┌─ Material for the task

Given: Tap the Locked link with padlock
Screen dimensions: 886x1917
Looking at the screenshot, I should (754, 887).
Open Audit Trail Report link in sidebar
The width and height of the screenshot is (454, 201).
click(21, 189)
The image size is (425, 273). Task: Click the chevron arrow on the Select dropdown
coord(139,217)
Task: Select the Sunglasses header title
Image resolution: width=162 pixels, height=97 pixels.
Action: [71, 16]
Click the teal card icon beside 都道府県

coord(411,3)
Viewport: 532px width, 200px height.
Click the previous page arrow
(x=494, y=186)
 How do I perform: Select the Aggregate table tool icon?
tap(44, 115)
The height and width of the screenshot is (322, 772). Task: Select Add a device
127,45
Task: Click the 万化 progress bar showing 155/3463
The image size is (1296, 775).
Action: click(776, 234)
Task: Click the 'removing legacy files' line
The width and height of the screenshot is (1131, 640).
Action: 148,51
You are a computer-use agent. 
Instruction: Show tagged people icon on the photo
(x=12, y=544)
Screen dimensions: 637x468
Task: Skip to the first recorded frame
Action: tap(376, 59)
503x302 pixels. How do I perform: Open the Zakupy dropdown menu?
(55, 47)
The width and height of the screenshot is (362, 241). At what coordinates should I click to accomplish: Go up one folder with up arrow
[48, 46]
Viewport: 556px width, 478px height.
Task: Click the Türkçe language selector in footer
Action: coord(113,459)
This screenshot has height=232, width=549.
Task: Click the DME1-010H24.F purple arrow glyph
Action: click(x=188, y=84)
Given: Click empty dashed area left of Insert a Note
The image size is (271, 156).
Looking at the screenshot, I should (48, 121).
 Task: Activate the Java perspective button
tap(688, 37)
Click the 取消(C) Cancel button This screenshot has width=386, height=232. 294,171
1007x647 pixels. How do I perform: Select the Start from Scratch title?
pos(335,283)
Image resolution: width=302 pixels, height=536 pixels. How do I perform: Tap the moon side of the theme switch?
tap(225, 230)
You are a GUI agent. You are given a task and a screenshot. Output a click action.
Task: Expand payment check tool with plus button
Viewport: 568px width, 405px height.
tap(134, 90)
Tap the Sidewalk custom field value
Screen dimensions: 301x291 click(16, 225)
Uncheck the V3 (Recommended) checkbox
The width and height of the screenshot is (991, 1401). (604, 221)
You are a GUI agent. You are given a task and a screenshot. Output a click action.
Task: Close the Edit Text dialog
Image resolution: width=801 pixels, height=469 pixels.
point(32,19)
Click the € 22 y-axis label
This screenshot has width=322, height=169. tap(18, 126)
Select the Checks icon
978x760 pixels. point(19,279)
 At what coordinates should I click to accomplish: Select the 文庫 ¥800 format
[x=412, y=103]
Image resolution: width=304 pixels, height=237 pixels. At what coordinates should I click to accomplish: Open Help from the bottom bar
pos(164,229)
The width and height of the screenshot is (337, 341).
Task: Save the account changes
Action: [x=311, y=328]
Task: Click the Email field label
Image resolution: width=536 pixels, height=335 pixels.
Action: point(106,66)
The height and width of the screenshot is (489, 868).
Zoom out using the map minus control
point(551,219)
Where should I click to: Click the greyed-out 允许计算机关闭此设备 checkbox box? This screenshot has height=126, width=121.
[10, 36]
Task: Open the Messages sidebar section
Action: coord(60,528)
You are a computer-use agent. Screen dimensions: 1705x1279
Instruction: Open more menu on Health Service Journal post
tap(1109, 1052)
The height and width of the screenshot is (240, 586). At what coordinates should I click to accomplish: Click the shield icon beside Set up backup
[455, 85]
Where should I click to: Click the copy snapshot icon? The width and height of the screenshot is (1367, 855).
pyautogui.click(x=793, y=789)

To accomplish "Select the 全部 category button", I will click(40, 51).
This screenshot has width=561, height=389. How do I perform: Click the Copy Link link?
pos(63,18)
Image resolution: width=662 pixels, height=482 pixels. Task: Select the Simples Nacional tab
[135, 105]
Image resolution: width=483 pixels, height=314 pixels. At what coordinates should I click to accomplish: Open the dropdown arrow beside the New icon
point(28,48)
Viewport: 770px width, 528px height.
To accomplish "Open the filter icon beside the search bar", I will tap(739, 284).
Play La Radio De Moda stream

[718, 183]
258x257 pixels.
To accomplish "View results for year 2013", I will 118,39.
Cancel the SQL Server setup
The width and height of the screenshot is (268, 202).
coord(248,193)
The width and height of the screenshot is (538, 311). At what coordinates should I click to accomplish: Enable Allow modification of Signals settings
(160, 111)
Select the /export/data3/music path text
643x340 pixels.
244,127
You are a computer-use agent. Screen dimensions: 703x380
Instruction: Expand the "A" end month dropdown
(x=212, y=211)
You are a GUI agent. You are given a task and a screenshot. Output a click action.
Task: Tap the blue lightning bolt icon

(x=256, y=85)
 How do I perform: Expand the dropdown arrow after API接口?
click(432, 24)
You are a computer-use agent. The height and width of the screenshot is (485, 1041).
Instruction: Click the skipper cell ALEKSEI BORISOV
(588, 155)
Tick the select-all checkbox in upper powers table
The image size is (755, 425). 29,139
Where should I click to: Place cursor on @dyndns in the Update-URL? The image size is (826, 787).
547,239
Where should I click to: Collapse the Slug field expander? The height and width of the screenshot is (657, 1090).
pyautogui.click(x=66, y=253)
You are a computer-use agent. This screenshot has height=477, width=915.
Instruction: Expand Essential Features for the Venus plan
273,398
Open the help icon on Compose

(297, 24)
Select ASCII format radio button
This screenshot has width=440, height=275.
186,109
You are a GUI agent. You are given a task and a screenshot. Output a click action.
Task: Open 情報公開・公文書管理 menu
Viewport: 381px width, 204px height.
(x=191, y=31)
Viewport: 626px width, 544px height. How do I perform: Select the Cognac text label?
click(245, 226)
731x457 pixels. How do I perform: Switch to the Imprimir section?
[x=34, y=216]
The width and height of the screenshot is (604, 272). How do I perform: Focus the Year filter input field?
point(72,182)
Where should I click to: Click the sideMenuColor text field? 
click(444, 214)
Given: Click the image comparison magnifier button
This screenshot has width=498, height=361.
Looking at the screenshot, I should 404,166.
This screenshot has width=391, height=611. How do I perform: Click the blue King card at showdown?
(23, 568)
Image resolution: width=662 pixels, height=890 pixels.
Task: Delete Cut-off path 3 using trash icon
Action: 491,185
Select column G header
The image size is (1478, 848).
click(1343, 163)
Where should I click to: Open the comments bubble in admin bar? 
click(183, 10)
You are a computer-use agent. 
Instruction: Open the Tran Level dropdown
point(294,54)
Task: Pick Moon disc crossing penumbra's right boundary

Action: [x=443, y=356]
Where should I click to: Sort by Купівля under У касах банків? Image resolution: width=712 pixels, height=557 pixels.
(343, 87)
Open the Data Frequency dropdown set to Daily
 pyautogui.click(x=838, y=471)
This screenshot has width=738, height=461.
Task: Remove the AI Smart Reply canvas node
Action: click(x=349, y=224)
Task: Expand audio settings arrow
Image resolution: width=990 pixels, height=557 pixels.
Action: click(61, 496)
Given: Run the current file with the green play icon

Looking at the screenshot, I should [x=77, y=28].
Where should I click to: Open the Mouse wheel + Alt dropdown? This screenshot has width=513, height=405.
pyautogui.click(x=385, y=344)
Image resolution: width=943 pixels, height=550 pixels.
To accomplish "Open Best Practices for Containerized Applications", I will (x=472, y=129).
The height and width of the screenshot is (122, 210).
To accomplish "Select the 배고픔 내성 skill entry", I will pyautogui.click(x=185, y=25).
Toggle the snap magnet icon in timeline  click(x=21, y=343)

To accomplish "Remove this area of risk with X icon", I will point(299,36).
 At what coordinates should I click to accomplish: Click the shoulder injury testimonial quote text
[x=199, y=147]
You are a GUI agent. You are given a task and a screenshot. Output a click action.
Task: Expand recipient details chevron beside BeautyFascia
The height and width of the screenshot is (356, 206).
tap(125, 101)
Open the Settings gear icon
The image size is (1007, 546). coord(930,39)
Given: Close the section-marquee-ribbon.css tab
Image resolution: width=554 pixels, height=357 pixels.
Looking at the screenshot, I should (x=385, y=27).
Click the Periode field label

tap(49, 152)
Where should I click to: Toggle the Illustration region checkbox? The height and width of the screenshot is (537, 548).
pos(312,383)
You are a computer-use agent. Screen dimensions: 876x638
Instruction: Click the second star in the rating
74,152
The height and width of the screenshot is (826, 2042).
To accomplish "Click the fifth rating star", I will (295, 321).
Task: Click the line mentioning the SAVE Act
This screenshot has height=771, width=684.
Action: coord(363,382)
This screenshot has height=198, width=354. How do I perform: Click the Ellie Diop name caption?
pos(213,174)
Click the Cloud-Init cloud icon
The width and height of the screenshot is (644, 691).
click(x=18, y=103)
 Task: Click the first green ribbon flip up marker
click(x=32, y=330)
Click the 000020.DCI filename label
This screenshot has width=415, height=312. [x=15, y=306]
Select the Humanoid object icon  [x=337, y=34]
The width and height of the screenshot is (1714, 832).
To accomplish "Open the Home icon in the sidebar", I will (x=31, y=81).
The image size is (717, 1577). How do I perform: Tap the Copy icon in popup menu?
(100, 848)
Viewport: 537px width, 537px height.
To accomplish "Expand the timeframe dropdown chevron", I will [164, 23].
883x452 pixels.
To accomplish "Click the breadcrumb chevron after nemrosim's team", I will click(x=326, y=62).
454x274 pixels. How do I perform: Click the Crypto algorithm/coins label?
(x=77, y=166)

└─

Aim: Please rewrite the listing from its first line through the line containing "(x=494, y=186)", changing "padlock" to "lock icon" and leaving everything else as it is.

Answer in full:
Given: Tap the Locked link with lock icon
Screen dimensions: 886x1917
Looking at the screenshot, I should (754, 887).
Open Audit Trail Report link in sidebar
The width and height of the screenshot is (454, 201).
click(21, 189)
The image size is (425, 273). Task: Click the chevron arrow on the Select dropdown
coord(139,217)
Task: Select the Sunglasses header title
Image resolution: width=162 pixels, height=97 pixels.
Action: [71, 16]
Click the teal card icon beside 都道府県

coord(411,3)
Viewport: 532px width, 200px height.
Click the previous page arrow
(x=494, y=186)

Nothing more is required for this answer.